Hitachi

For Linux(R) (x86) Systems HA Monitor Cluster Software


4.2.1 How to determine a reset issuing host

In HA Monitor, if a host failure occurs on the active system, its standby system performs a host reset on the active system and then performs the hot standby operation. Depending on the hot-standby configuration, multiple standby systems might issue a host reset, thereby delaying recovery of the active system. For this reason, you must designate in advance the standby system that is to perform host reset. The standby system designated to perform host reset is called the reset issuing host. For details about the configuration in which multiple standby systems might issue a host reset, see 3.3.3 Preventing multiple resets on a host.

This subsection explains how to designate the reset issuing host and the processing performed by the reset issuing host in the event of a host failure.
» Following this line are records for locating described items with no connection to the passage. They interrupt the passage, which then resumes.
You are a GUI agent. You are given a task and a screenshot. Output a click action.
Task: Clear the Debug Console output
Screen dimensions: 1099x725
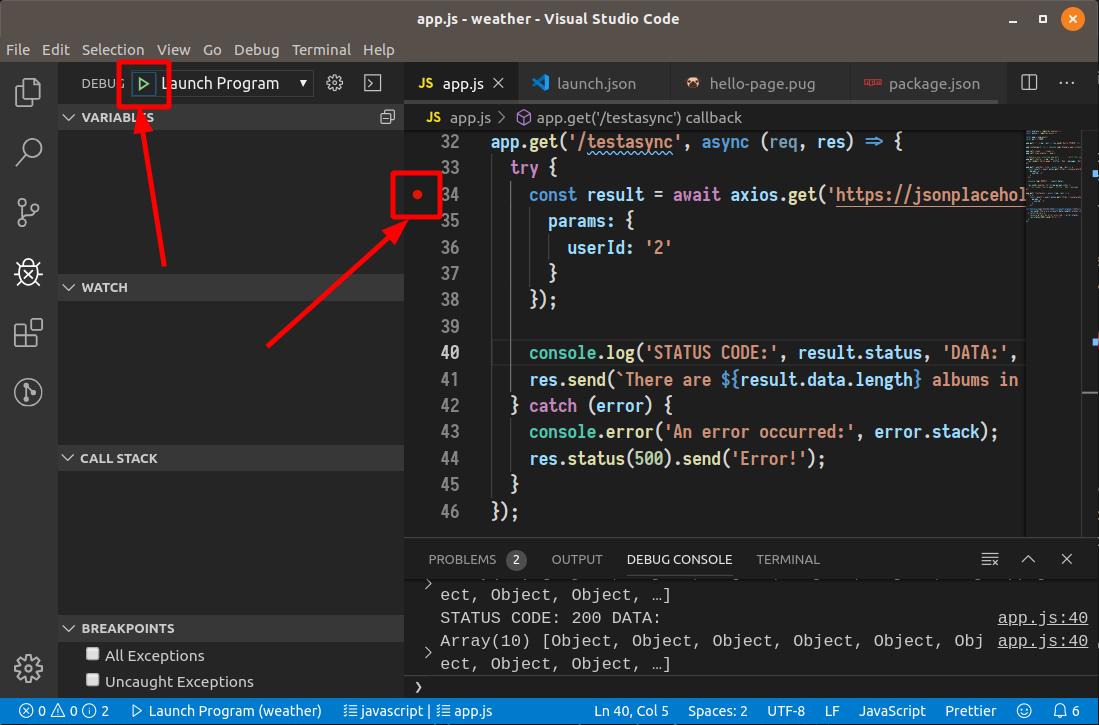click(989, 559)
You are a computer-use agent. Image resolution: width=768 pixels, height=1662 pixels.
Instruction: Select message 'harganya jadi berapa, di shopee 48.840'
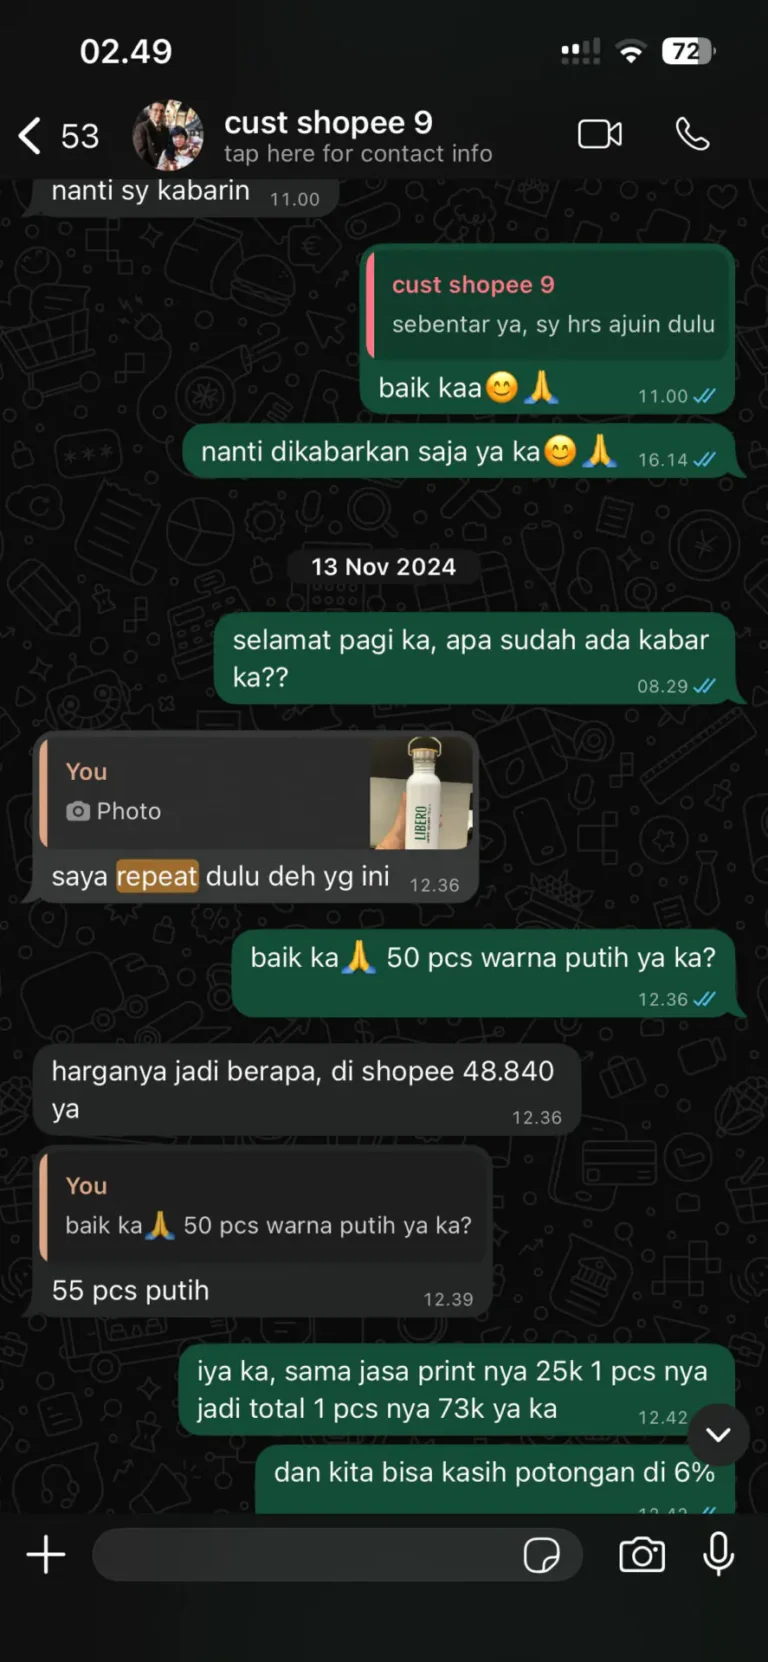pyautogui.click(x=306, y=1090)
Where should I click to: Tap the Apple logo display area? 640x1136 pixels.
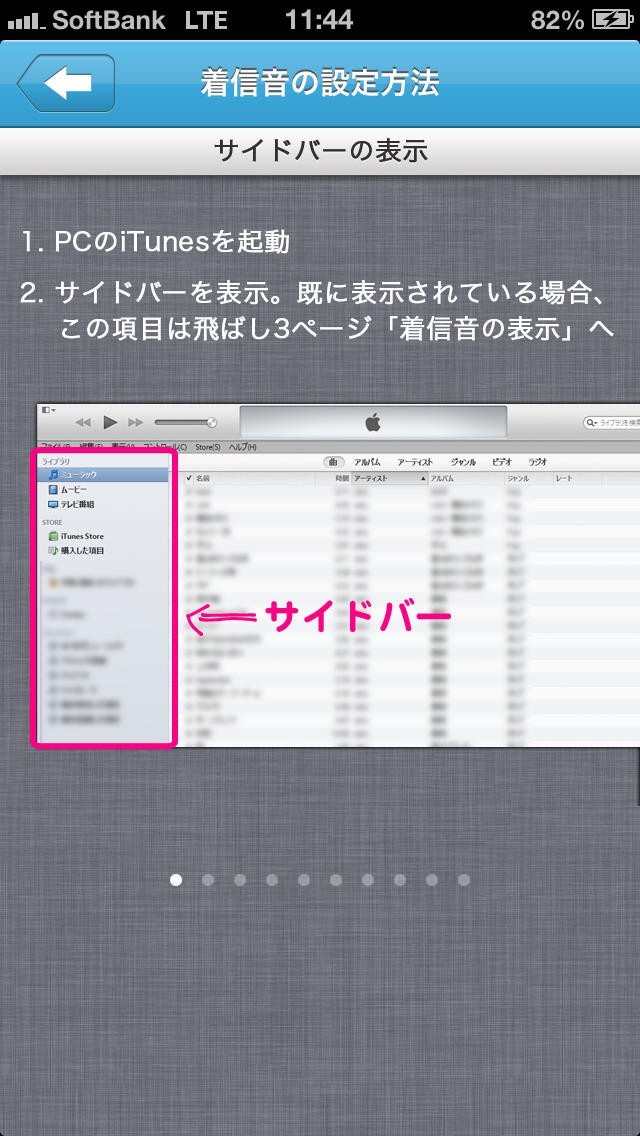click(372, 423)
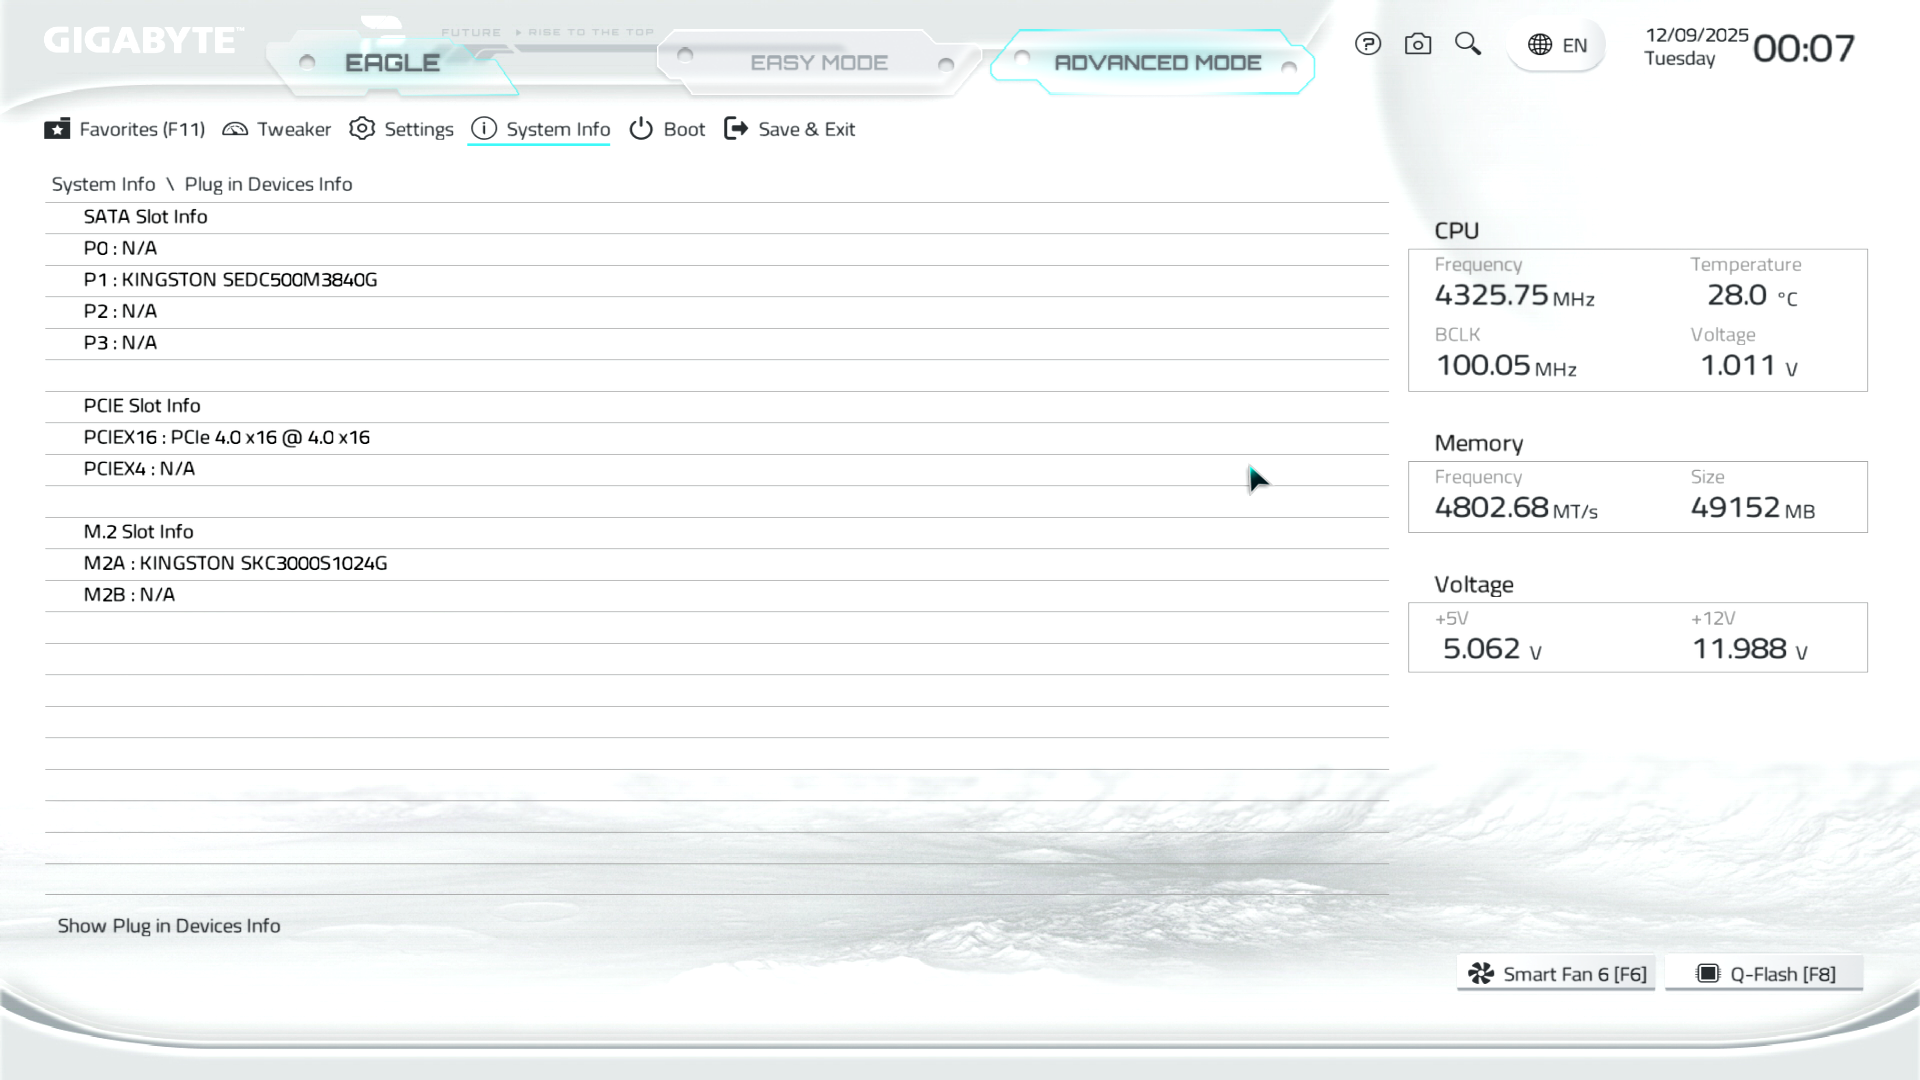Open the search magnifier icon

tap(1467, 44)
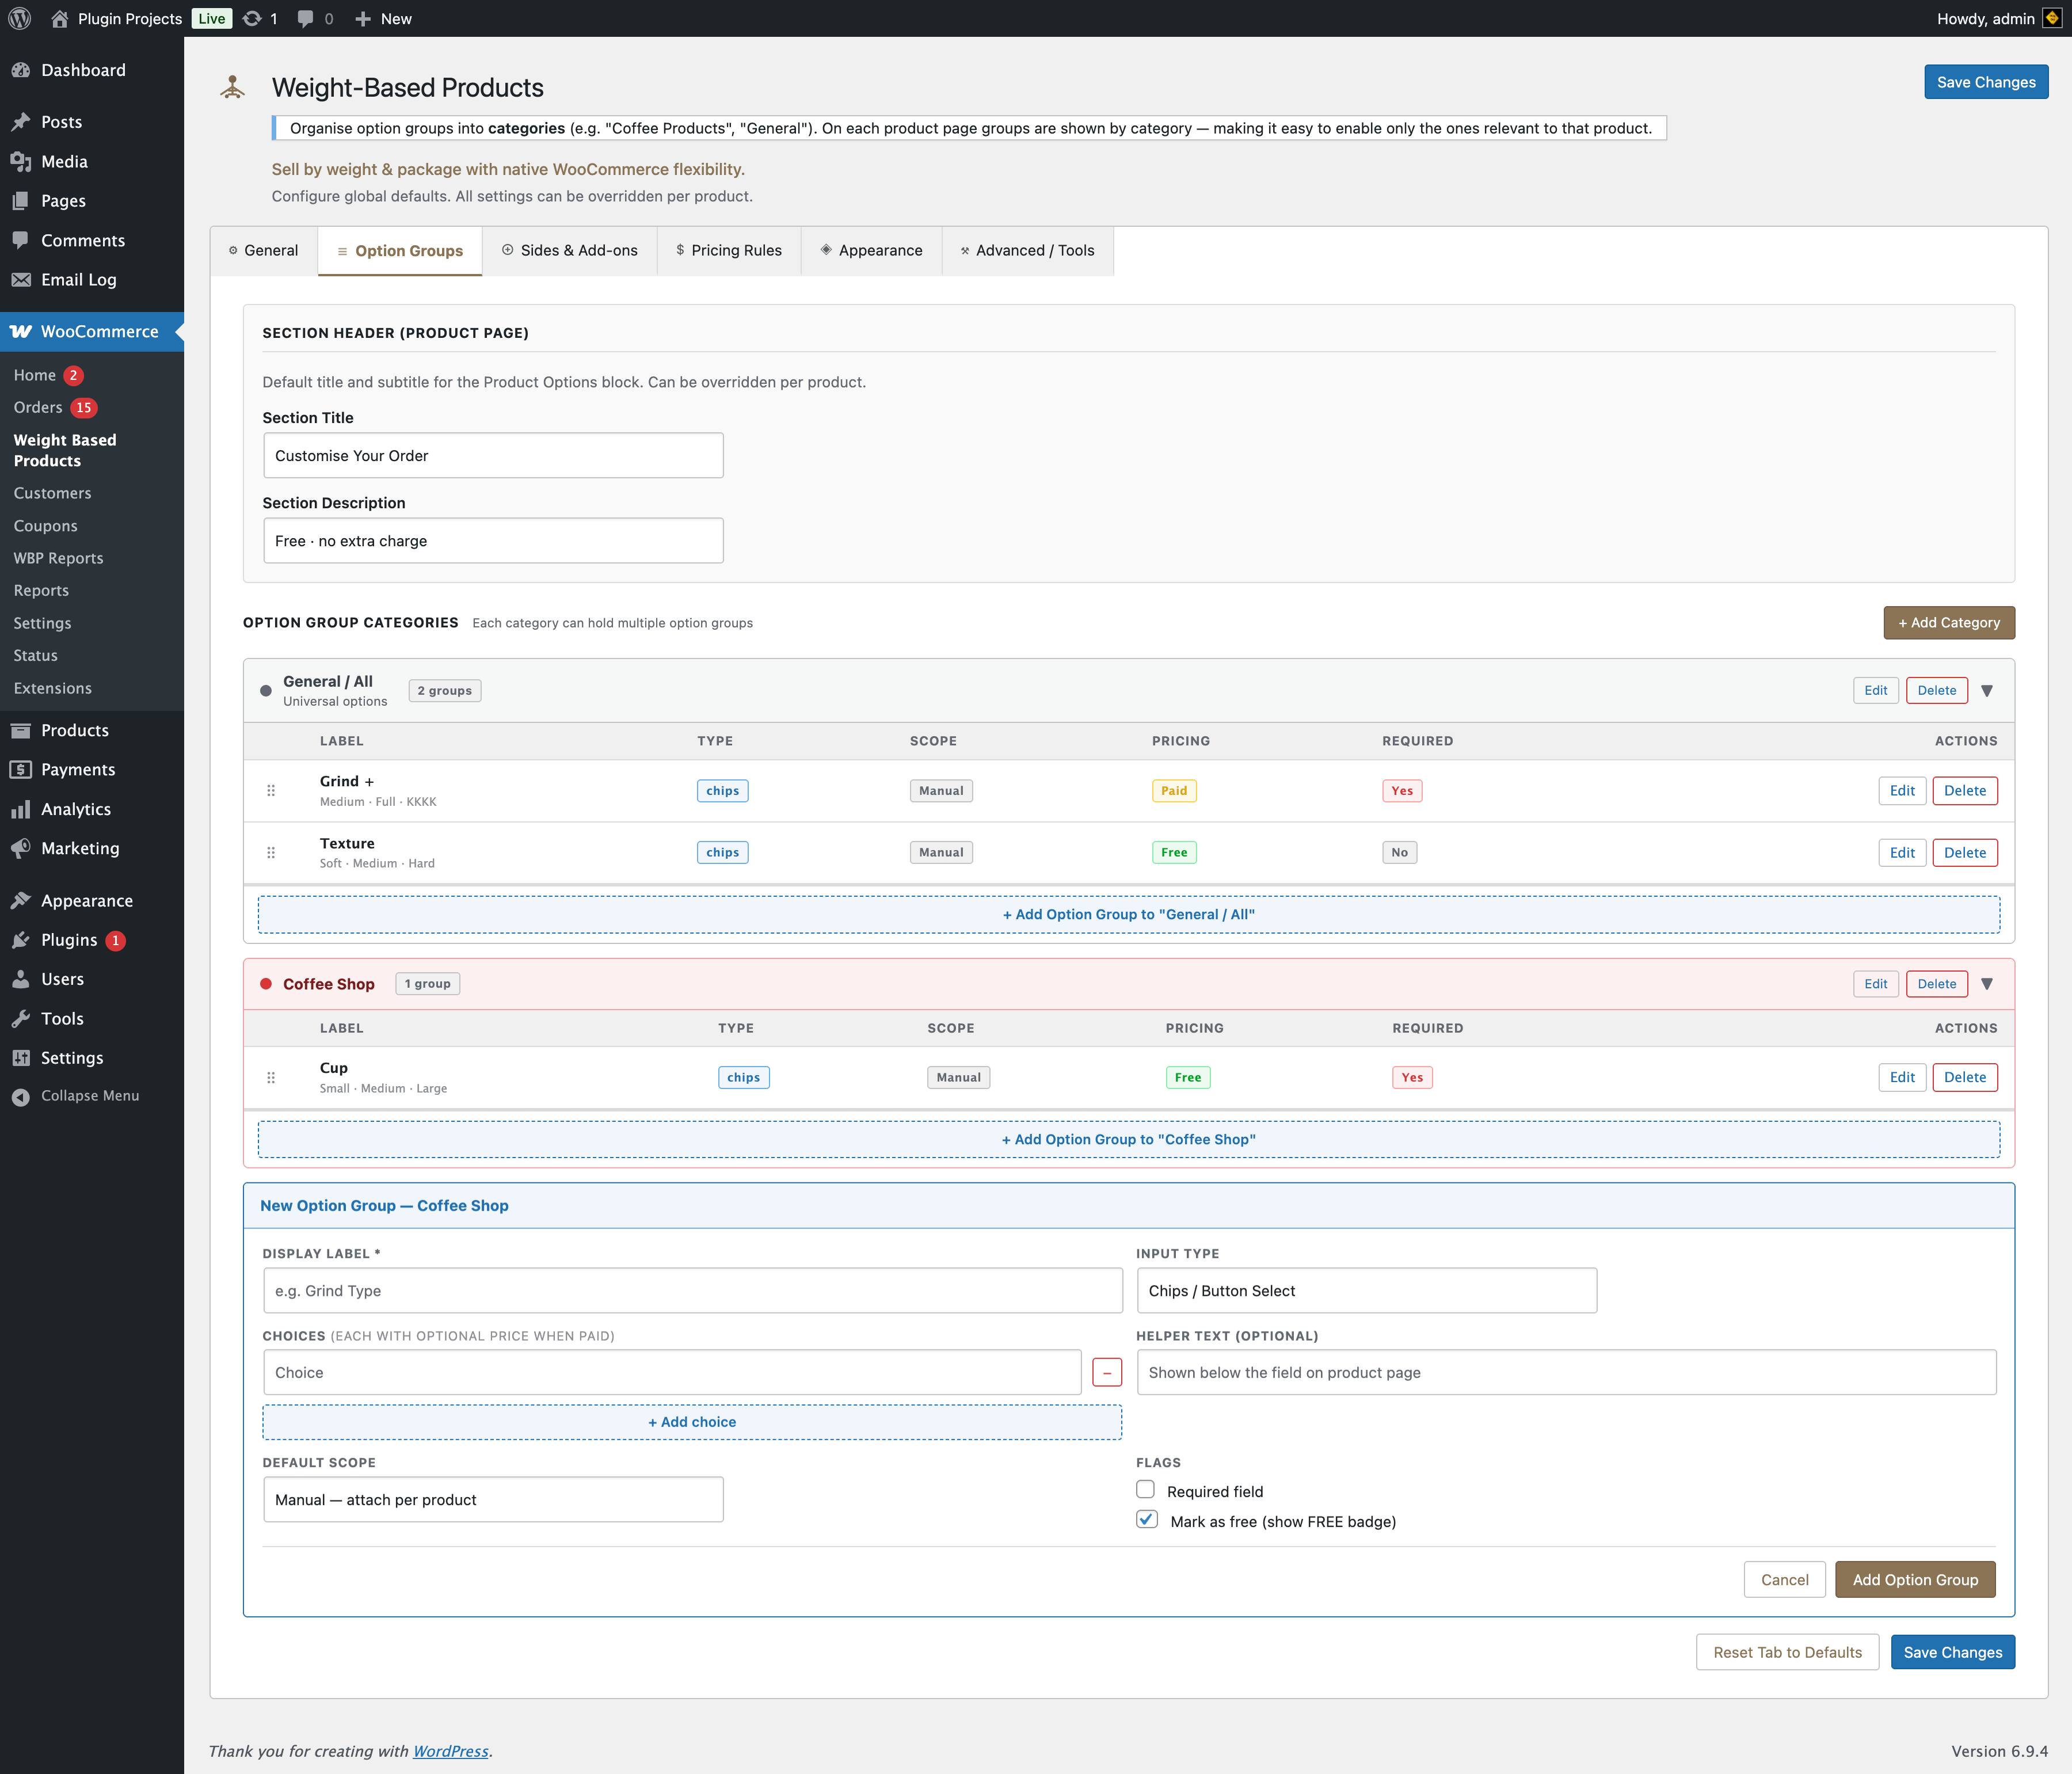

Organization of this subsection

(1) How to designate the reset issuing host

At the time of system startup, the operator starts the active server in the active system. In the standby system, the operator starts the standby server corresponding to the active server. When the first combination (pair) of active and standby systems is established, that standby system becomes the reset issuing host for the paired active system. If a host failure occurs in the active system, the first standby system paired with the active system (reset issuing host) resets the active system. Even if the same active system is paired with another standby system, only the first standby system paired with that active system can reset the active system as the reset issuing host.

If the servers are terminated and the pair relationship is no longer valid between the active system and the first standby system that became the reset issuing host, the active system is paired with a new standby system and that standby system becomes the reset issuing host. If multiple pairs are established between active and standby systems, the standby system with the lowest host address becomes the reset issuing host thereafter.

The following figure shows how HA Monitor designates the reset issuing host.

Figure 4‒10: How HA Monitor designates the reset issuing host

[Figure]

In this figure, when active server 1 is terminated and the pair relationship between this active system and standby system 1 is no longer valid, one of the standby systems that are paired later, standby system 2 or standby system 3, becomes the reset issuing host. In this example, standby system 2 becomes the reset issuing host because its host address is smaller than that of standby system 3.

(2) Processing by the reset issuing host in the event of a host error

The reset issuing host resets the active system and then notifies the other standby systems of completion of the reset operation. Upon receiving the reset completion message, a standby system that is not the reset issuing host switches the active server in the active system that was reset over to the standby server on its local host.

If a standby system that is not the reset issuing host detects a host failure in the active system, the standby system waits without doing anything until it receives a reset completion message from the reset issuing host. If the standby system does not receive a reset completion message within 40 seconds (80 seconds when VMware ESXi-based virtualization is used) for a reason such as a failure in the monitoring LAN, it determines that the reset from the reset issuing host has failed, in which case the standby system that detected the host failure in the active system resets the active system.

The following figure shows the processing by the reset issuing host in the event of a host failure.

Figure 4‒11: Processing by the reset issuing host in the event of a host failure

[Figure]

The following provides the details of the processing by the reset issuing host in the event of a host failure, where the item numbers correspond to the numbers in the figure:

  1. Send a reset instruction.

    When the standby system (reset issuing host) detects a host failure, it resets the active system.

  2. Send a reset completion message.

    When the reset operation has been completed, the reset issuing host sends a reset completion message to the other standby systems.

  3. Perform the hot standby operation.

    When the reset completion message is received, each active server in the active system is switched over to the corresponding standby system.

The following figure shows the processing when a standby system that is not the reset issuing host has detected a host failure in the active system.

Figure 4‒12: Processing when a standby system that is not the reset issuing host has detected a host failure in the active system

[Figure]

The following provides the details of the processing when a standby system that is not the reset issuing host has detected a host failure in the active system, where the item numbers correspond to the numbers in the figure:

  1. No reset completion message has been received.

    If a host that is not the reset issuing host detects a host failure in the active system, it waits for a reset completion message from the reset issuing host.

  2. Send a reset instruction.

    If no reset completion message is received, for a reason such as a failure in the monitoring LAN, the host that detected the failure resets the active system.

The amount of time the host waits for the reset completion message is 40 seconds (80 seconds if VMware ESXi-based virtualization is used).